- _COMPITO DA SVOLGERE_: Trascrivi dal brano sulla sicurezza nelle piccole imprese il passo che va da "Presidente di Nie" fino a "2.1 Le semplificazioni." incluso.

- _BRANO DI TESTO_:
● ● ● ●
Pubblichiamo la prima parte di un interessante intervento di Natalia Paci, Avvocato e Professore a contratto di Diritto del lavoro all’Università di Urbino.
Presidente di Nie Wiem sul tema della sicurezza nelle piccole imprese, riassume in questo testo gli elementi essenziali, una sorte di Vademecum, per procedere sul tema della prevenzione in questa tipologia di aziende.
Piccole imprese e sicurezza sul lavoro: problematiche e strumenti di sostegno
1.La questione. Sicurezza sul lavoro e piccole imprese: un binomio difficile. – 2. Il quadro normativo. La legislazione di sostegno delle piccole imprese. 2.1 Le semplificazioni.
1. La questione. Sicurezza sul lavoro e piccole imprese: un binomio difficile
Le piccole imprese svolgono un ruolo centrale nell’economia europea dove circa 23 milioni di piccole e medie imprese producono oltre 75 milioni di posti di lavoro. Anche nel territorio italiano le piccole e medie imprese costituiscono oltre il 90% delle imprese: le microimprese (fino a 10 lavoratori) sono il 95,1%, mentre le medie (da 50 a 250 lavoratori) sono solo 1,6%.
Nonostante ciò, una notevole parte di esse non attua adeguate misure in materia di salute e sicurezza sul lavoro: dallo studio condotto dall’European Agency for Safety and Health at Work, gli infortuni sul lavoro nelle piccole imprese rappresentano l’82% di tutti gli infortuni sul lavoro ed il 90% di tutti gli incidenti mortali. Anche la più recente “Seconda indagine europea tra le imprese sui rischi nuovi ed emergenti (ESENER-2)” mostra che i lavoratori delle piccole imprese sono soggetti a maggiori rischi e le difficoltà nella gestione della salute e sicurezza è tanto più rilevante quanto più è ridotta la dimensione dell’impresa.
Se quindi è vero che le piccole imprese sono meno attente alla sicurezza sul lavoro, occorre individuarne le cause e verificare la presenza di adeguate risposte nella normativa vigente in materia di salute e sicurezza. Questo è lo scopo del presente focus tematico.
Un primo problema per le piccole imprese è senz’altro legato alle risorse economiche scarse che spesso induce a ridurre le spese legate all’attività di prevenzione. I costi della prevenzione consistono non solo nelle spese vive per la messa in sicurezza dei macchinari e degli ambienti di lavoro, ma anche nella necessità di ricorrere a personale qualificato (spesso consulenti esterni all’organico aziendale), senza contare il costo indiretto, derivante dal tempo tolto alla produzione, per impegnare il personale nella formazione obbligatoria in materia di sicurezza. In realtà, gli studi mostrano che la spesa per la prevenzione degli infortuni si traduce, in un’ottica a più lungo termine, in un risparmio per la stessa impresa, ma tale aspetto non viene solitamente preso in considerazione, soprattutto dalle realtà di minori dimensioni. In tali contesti, infatti, manca anche un altro fattore, quello culturale: l’assenza di cultura delle regole, in primis, e conseguentemente anche di cultura della sicurezza e della prevenzione. La mentalità frequente nelle piccole realtà imprenditoriali è purtroppo quella di considerare la valutazione dei rischi e la formazione in materia di sicurezza, come un mero adempimento burocratico. Nei lavoratori spesso manca una percezione del rischio aderente alla realtà, ma anche gli stessi datori di lavoro non pretendono dai propri dipendenti il rispetto delle norme di sicurezza.
● ● ● ●
- _DATI FORNITI_:

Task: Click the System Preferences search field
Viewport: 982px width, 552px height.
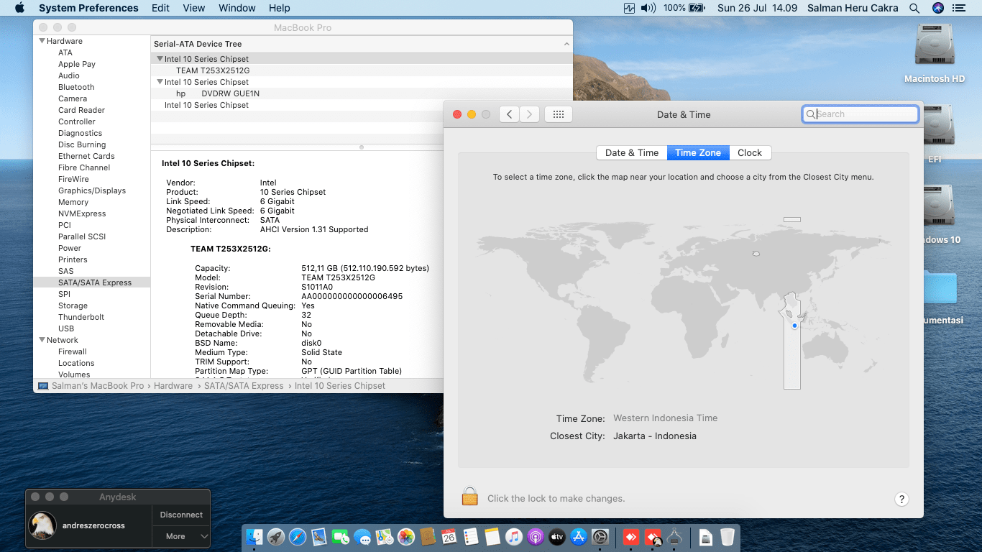Action: pyautogui.click(x=861, y=114)
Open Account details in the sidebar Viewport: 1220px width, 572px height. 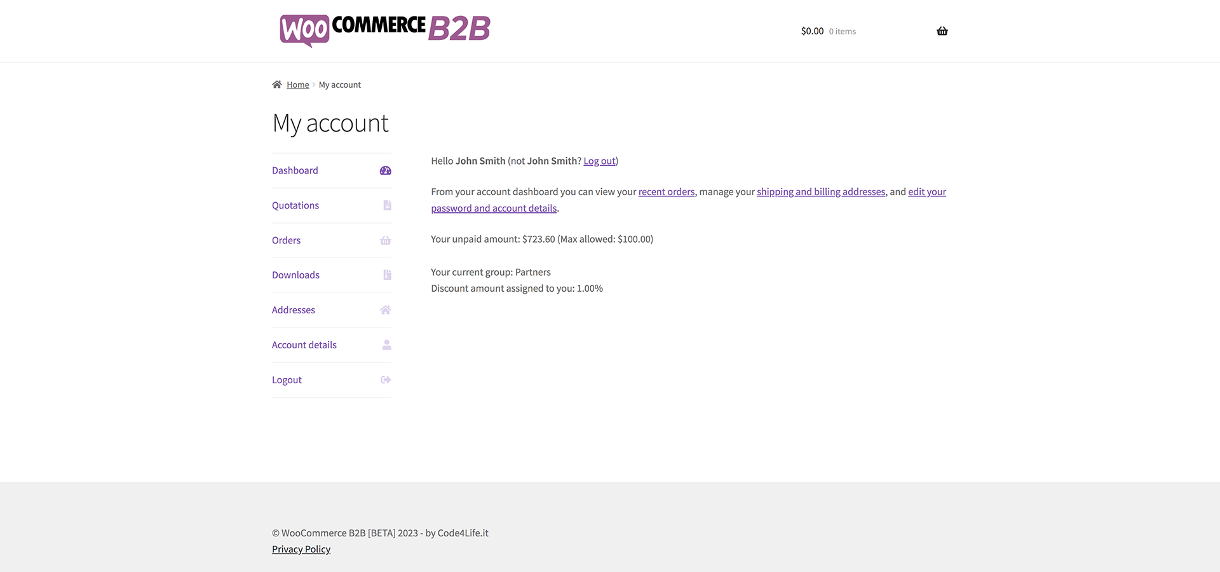coord(304,345)
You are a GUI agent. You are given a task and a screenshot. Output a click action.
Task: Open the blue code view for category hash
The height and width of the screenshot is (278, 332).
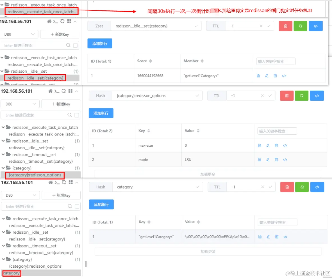coord(317,187)
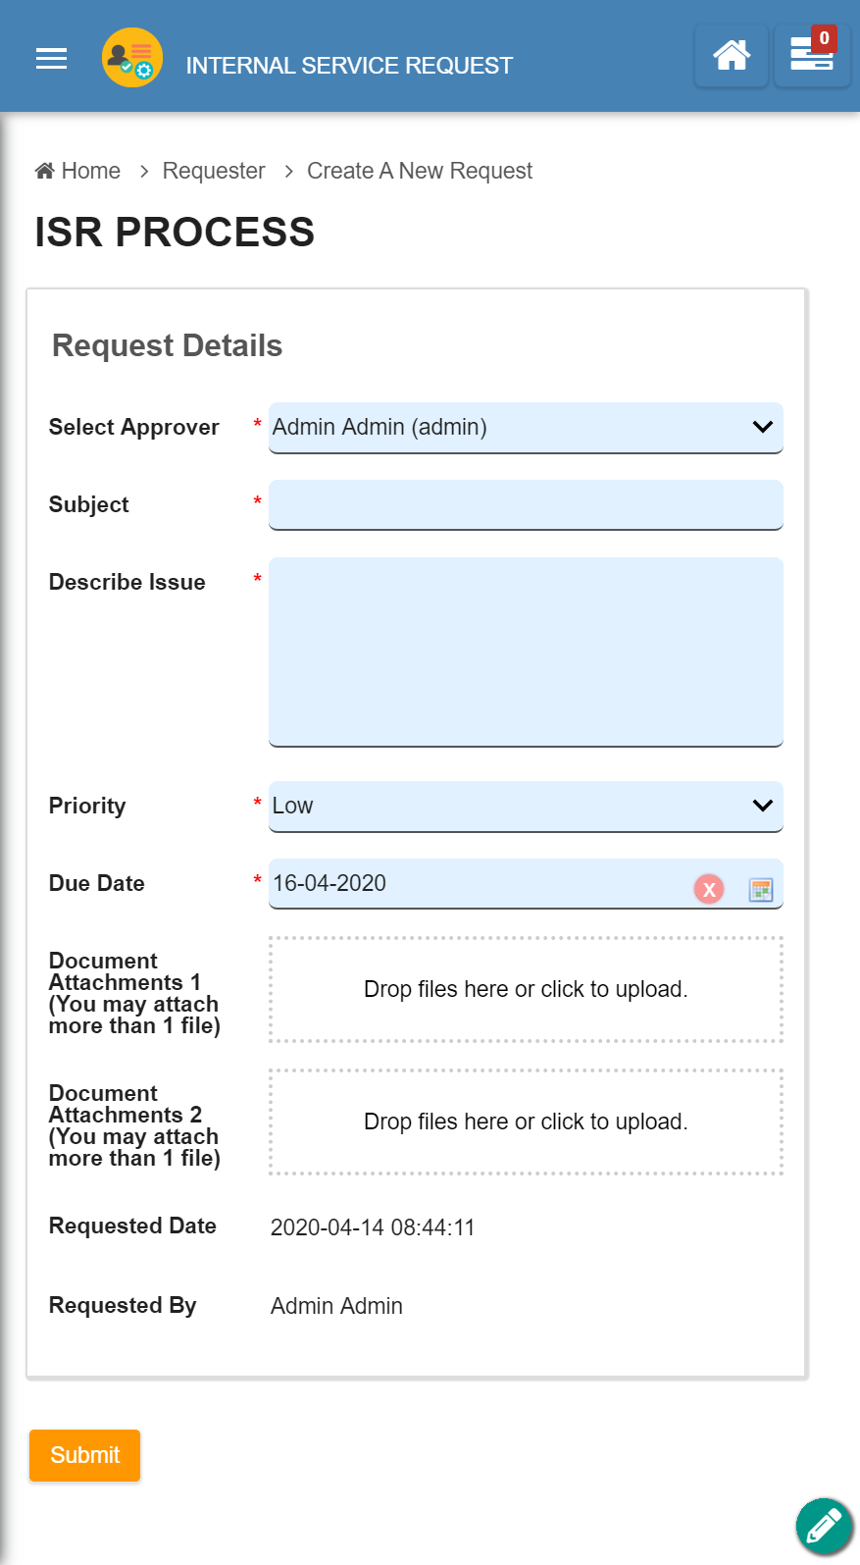Open the hamburger navigation menu
The width and height of the screenshot is (860, 1565).
tap(51, 59)
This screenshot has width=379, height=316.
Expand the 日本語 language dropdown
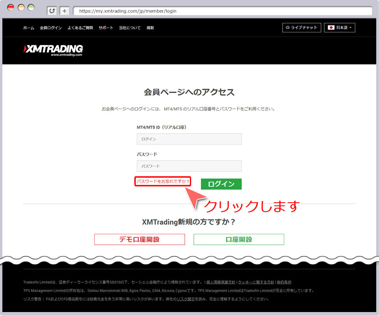coord(340,28)
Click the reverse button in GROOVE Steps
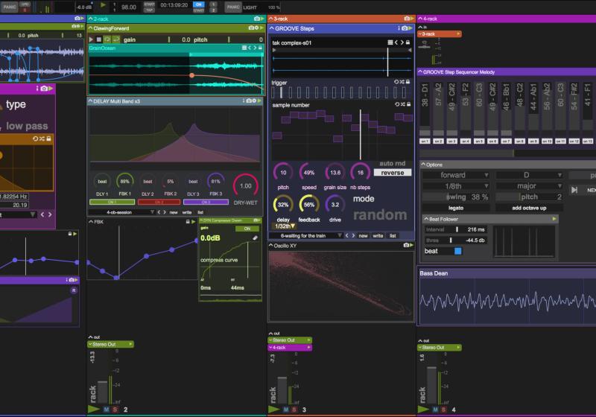 [x=392, y=172]
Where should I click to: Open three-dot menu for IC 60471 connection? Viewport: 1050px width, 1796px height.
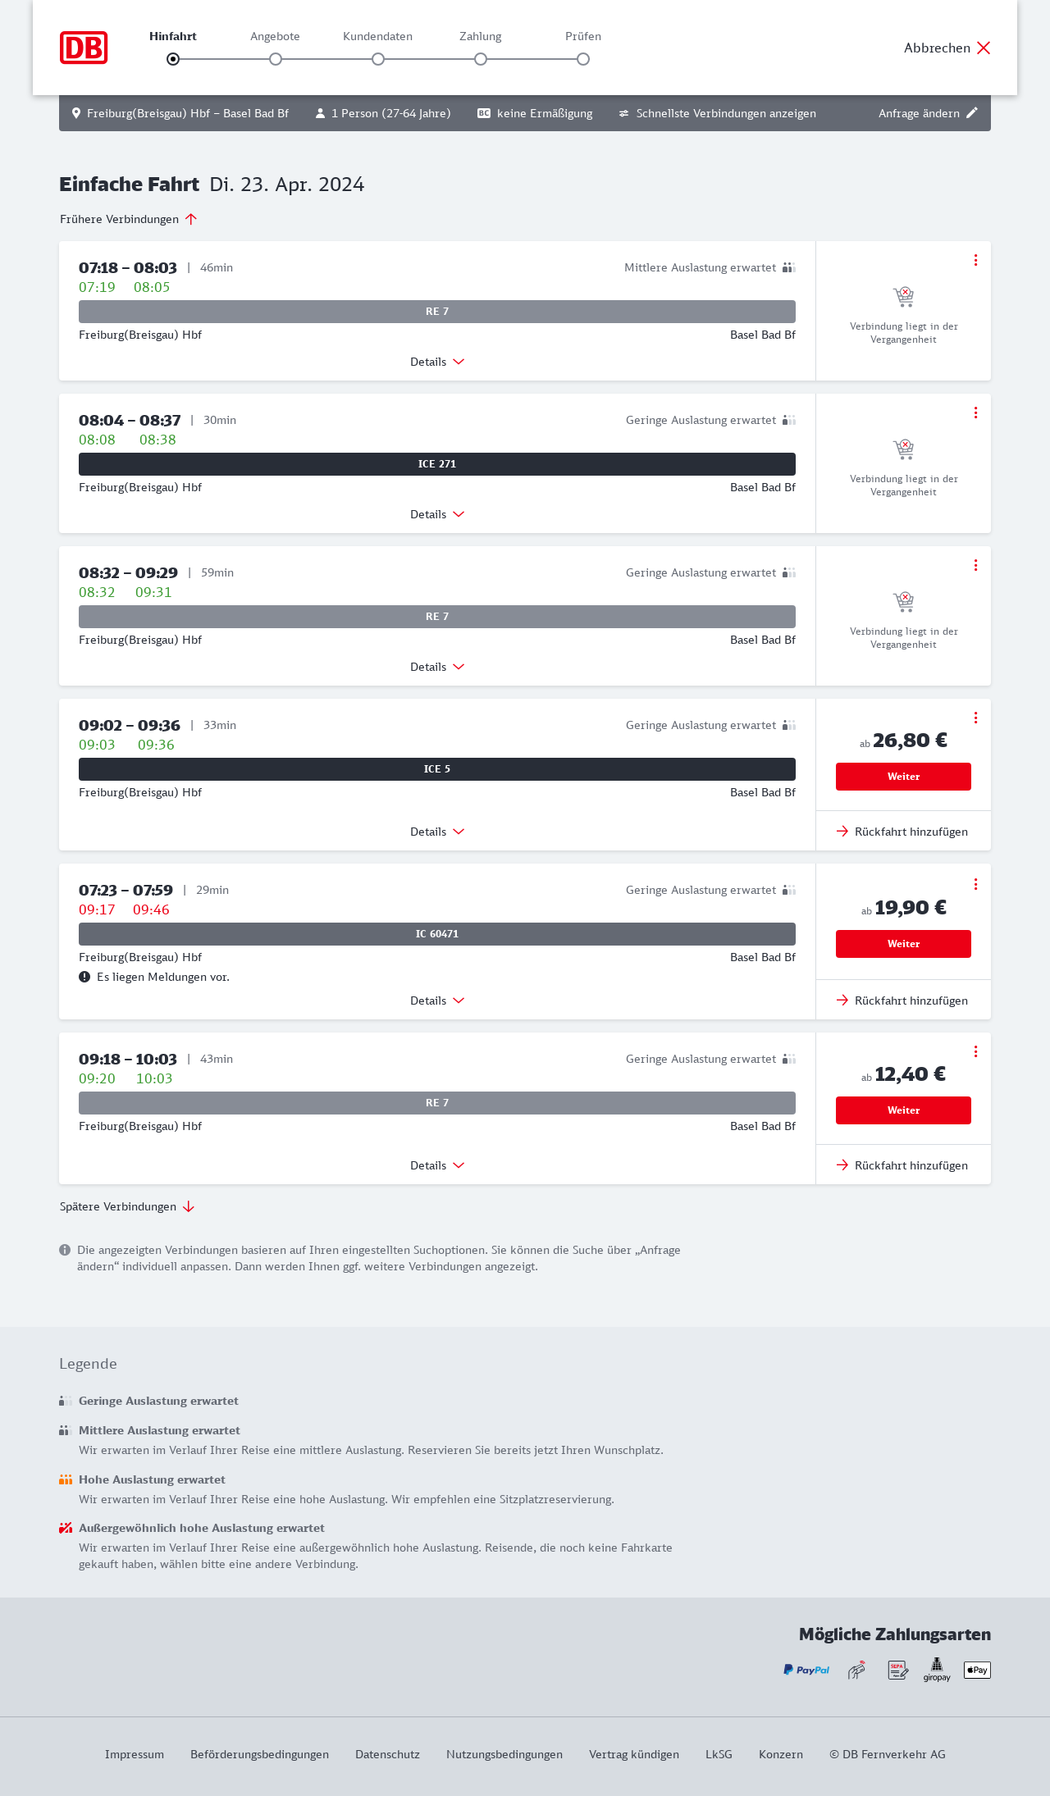975,884
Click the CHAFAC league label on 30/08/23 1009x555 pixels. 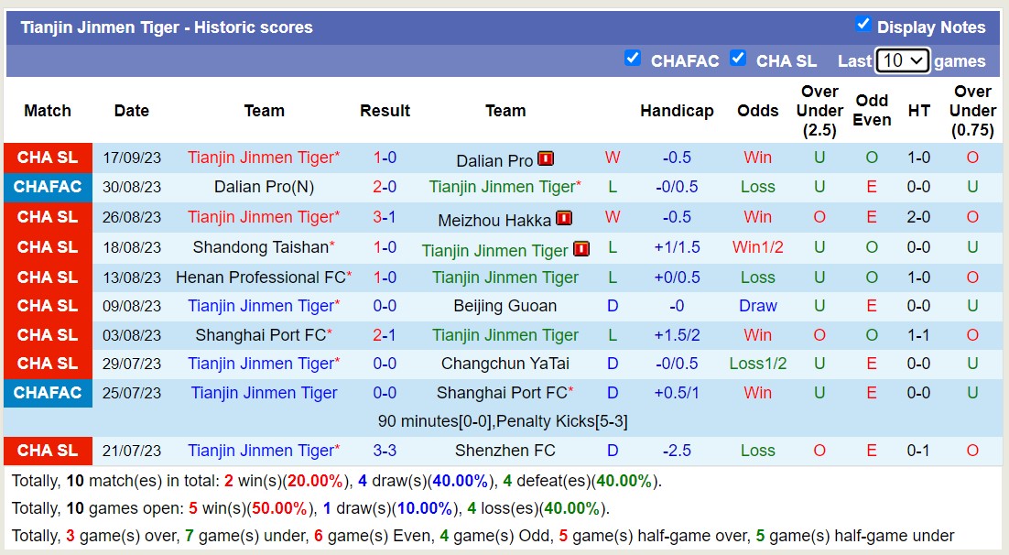coord(49,187)
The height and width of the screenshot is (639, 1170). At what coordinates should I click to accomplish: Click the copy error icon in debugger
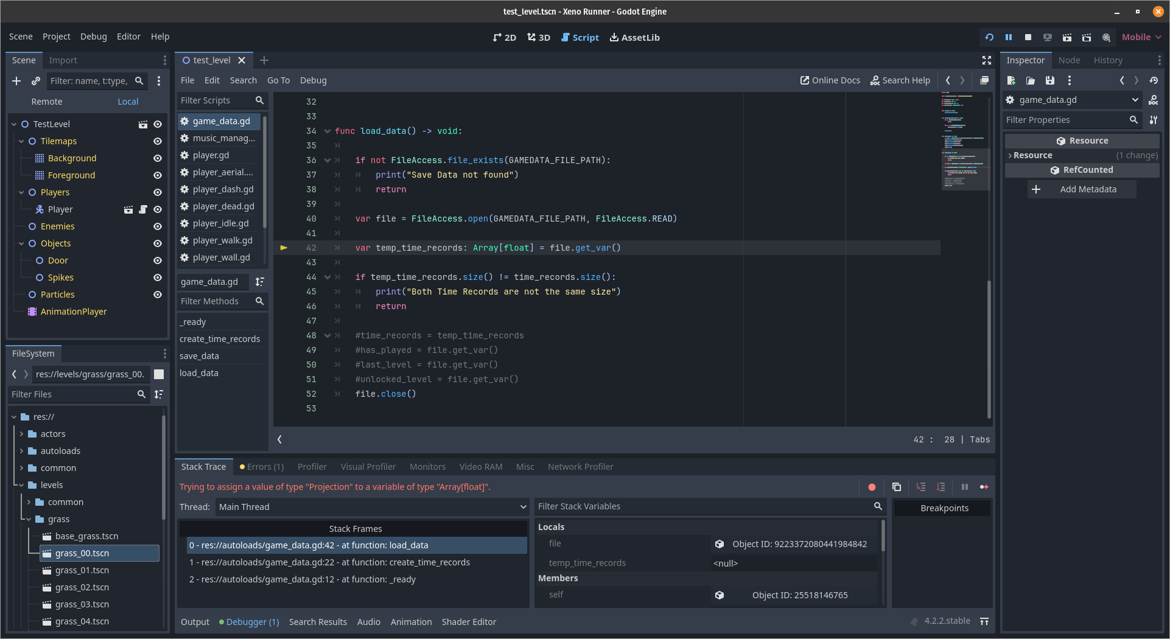coord(897,487)

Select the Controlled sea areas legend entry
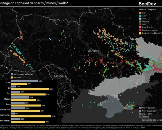[151, 120]
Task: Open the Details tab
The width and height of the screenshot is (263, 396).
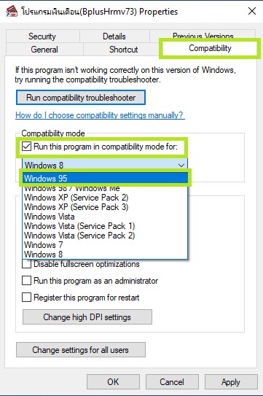Action: point(114,36)
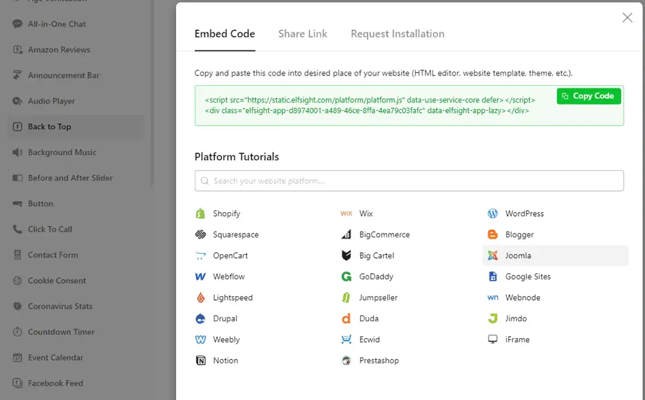Choose Contact Form in the sidebar

(53, 255)
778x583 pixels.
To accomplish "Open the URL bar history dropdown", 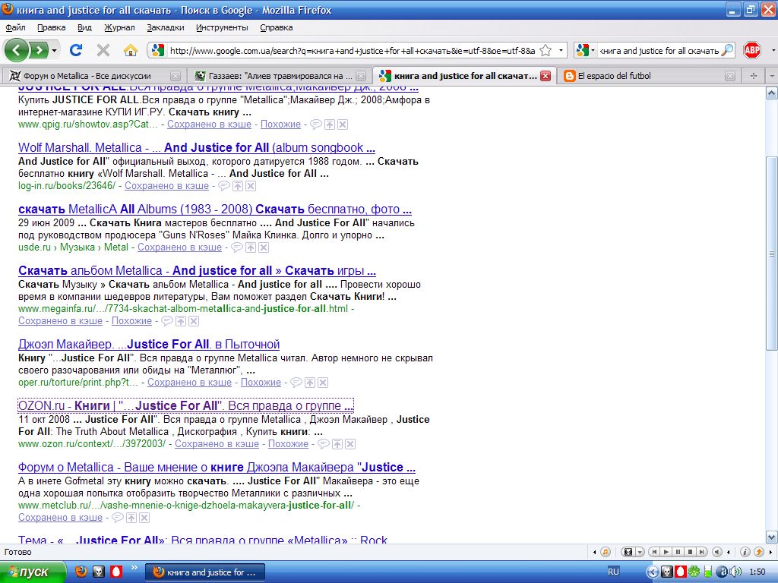I will pyautogui.click(x=561, y=51).
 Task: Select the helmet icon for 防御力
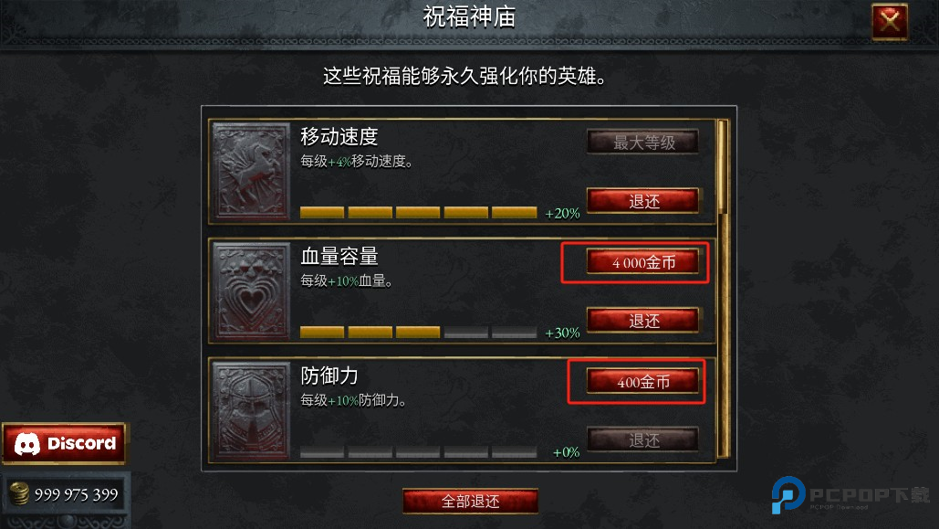pyautogui.click(x=251, y=411)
● ● ● ●
- _SOLUZIONE DEL COMPITO_:
Presidente di Nie Wiem sul tema della sicurezza nelle piccole imprese, riassume in questo testo gli elementi essenziali, una sorte di Vademecum, per procedere sul tema della prevenzione in questa tipologia di aziende.
Piccole imprese e sicurezza sul lavoro: problematiche e strumenti di sostegno
1.La questione. Sicurezza sul lavoro e piccole imprese: un binomio difficile. – 2. Il quadro normativo. La legislazione di sostegno delle piccole imprese. 2.1 Le semplificazioni.